Yazan : Hamza AKTAŞ - ÜNDER Yayınları / 2010, İst., 144 sayfa.

            Örneğin; Bakanlar'ımız, eski Sancak Beyleri'miz, Diplomat, Profesör ve Paşalar'ımız, Vâli, Doktor, Avukat, Mühendis ve Öğretmenler'imiz, İktisatçı, Eczacı, Bankacı ve diğer sıra memurlarımız ile serbest meslek sahibi iş adamlarımız, zanaatkârlarımız, kültürümüzün birer simgeleridir.

            Şöyle bir tetkik edersek, tarih boyunca, ÜNYE Kültürü'ne hizmet eden pek çok hocanın gelip geçtiğini görürüz. Her birinin mümtaz hâtırası karşısında saygı ile eğilmek, en güzel hemşehrilik duygusu ve de kadirşinaslık borcudur.

            Değerli Okuyucular : Hele bu öğretmenlerden biri var ki; yediden yetmişe tüm Ünyeliler'in gönüllerine otağ kurmuş, âdeta aileden bir fert gibidir.
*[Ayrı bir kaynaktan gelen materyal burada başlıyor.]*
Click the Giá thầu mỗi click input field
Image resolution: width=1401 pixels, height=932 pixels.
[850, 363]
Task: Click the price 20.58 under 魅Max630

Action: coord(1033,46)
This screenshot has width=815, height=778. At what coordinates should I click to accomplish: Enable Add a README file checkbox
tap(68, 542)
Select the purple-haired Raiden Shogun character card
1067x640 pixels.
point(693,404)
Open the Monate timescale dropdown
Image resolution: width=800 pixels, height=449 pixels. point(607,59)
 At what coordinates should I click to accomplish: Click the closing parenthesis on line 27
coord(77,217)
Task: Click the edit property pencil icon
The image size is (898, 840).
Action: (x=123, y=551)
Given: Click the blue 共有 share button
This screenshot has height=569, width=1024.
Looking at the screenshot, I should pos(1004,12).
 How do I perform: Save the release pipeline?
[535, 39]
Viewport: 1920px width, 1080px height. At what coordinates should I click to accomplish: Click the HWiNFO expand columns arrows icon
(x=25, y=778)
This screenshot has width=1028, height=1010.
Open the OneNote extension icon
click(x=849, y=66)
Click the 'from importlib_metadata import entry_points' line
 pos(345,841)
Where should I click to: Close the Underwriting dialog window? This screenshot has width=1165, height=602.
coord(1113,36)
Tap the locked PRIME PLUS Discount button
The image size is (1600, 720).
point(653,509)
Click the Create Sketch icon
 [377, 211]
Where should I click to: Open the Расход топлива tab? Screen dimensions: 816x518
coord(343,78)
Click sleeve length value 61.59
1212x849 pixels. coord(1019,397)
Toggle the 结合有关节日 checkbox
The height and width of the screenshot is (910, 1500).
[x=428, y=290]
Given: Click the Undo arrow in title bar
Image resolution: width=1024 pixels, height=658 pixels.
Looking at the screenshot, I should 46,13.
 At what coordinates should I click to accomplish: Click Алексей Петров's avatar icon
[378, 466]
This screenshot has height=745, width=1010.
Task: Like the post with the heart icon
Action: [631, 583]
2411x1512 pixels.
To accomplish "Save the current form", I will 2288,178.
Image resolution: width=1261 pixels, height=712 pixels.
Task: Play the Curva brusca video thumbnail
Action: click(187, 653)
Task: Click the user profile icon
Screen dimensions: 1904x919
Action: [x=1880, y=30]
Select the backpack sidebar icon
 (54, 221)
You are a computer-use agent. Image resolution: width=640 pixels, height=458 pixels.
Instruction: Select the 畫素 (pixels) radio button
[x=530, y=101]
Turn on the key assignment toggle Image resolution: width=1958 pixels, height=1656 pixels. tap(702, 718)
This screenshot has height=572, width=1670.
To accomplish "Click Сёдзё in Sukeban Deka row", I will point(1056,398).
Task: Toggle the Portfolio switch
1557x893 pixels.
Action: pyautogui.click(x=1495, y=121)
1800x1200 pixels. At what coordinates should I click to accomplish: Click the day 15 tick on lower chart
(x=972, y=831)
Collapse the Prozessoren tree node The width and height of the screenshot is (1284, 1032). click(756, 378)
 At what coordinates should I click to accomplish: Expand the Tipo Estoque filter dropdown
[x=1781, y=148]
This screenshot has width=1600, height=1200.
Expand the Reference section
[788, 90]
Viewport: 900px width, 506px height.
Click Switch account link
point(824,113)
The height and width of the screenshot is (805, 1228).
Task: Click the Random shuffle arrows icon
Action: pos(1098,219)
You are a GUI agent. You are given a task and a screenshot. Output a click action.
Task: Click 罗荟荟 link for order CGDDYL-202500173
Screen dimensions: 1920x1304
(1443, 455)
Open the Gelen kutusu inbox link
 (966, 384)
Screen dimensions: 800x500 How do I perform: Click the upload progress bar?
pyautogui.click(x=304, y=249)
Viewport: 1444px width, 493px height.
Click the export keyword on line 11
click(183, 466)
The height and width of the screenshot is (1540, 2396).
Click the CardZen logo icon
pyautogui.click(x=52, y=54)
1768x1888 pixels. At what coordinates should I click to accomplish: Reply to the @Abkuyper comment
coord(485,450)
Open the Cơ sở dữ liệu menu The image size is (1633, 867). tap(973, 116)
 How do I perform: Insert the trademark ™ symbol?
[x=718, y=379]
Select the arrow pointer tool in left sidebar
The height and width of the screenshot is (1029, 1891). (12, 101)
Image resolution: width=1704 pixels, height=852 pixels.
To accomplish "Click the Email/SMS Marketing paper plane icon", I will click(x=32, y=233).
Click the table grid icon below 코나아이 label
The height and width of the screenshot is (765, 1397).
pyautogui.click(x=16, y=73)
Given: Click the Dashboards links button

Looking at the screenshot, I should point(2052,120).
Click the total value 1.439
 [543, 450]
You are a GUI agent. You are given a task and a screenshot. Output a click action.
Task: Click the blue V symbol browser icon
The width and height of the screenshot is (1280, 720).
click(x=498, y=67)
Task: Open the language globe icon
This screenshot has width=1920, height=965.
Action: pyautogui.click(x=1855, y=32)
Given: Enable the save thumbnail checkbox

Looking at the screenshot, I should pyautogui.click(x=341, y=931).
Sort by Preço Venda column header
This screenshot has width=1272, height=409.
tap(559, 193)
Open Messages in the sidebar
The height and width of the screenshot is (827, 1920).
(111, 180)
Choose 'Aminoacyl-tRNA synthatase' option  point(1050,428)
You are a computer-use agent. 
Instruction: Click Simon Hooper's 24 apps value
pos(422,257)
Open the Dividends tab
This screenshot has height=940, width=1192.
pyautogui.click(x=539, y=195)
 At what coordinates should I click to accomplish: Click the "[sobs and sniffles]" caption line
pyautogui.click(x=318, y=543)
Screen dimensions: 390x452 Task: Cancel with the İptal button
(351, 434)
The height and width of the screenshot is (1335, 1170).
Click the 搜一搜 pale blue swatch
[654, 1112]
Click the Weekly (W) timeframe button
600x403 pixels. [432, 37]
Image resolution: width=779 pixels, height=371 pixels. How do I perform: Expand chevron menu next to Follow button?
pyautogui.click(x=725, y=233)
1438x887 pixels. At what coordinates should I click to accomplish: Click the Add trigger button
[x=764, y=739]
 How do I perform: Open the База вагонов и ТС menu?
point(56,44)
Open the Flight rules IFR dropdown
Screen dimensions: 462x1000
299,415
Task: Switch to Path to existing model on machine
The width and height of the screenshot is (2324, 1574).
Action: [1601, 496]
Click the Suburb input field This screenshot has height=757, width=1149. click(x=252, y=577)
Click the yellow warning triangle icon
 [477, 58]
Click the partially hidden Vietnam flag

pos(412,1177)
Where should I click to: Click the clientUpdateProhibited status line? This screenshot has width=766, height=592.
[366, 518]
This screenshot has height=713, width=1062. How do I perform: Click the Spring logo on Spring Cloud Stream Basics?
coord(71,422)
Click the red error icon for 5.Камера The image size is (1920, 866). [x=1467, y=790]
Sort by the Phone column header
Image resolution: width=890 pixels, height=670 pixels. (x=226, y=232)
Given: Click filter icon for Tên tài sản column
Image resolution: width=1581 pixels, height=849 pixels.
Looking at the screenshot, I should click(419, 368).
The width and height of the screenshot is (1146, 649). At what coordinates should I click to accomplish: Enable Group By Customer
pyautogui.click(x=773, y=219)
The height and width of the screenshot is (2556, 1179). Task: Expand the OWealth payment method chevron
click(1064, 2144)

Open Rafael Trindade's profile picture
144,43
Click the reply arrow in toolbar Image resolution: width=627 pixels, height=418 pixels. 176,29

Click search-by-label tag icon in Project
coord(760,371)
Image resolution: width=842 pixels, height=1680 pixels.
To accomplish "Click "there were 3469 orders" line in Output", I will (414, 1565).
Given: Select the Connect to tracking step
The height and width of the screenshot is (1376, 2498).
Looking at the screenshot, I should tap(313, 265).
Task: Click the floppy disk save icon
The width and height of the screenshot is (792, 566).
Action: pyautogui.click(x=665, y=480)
Her halde anımsadınız : Değerli Eğitimci, Örnek Kültür Adamı, Kıymetli Hemşehrimiz, kentimizin onuru, medarı iftiharımız sayın ÖMER ÇAM Hocamız'dan söz ediyorum.


http://ibogurkan.sitemynet.com/yeni/id2.htm

            Mesleğe İlkokul Öğretmenliği ile başlayan bu ağabeyimiz; sonsuz azmi, üstün meslek aşkı ve emsalsiz iradesi ile eğitim birimlerinin bütün kademelerinde başarılı hizmetler vererek, Marmara Üniversitesi Öğretim Görevliliği'ne kadar yükselmiş ve bilâhare bu görevinden emekliye ayrılmıştır.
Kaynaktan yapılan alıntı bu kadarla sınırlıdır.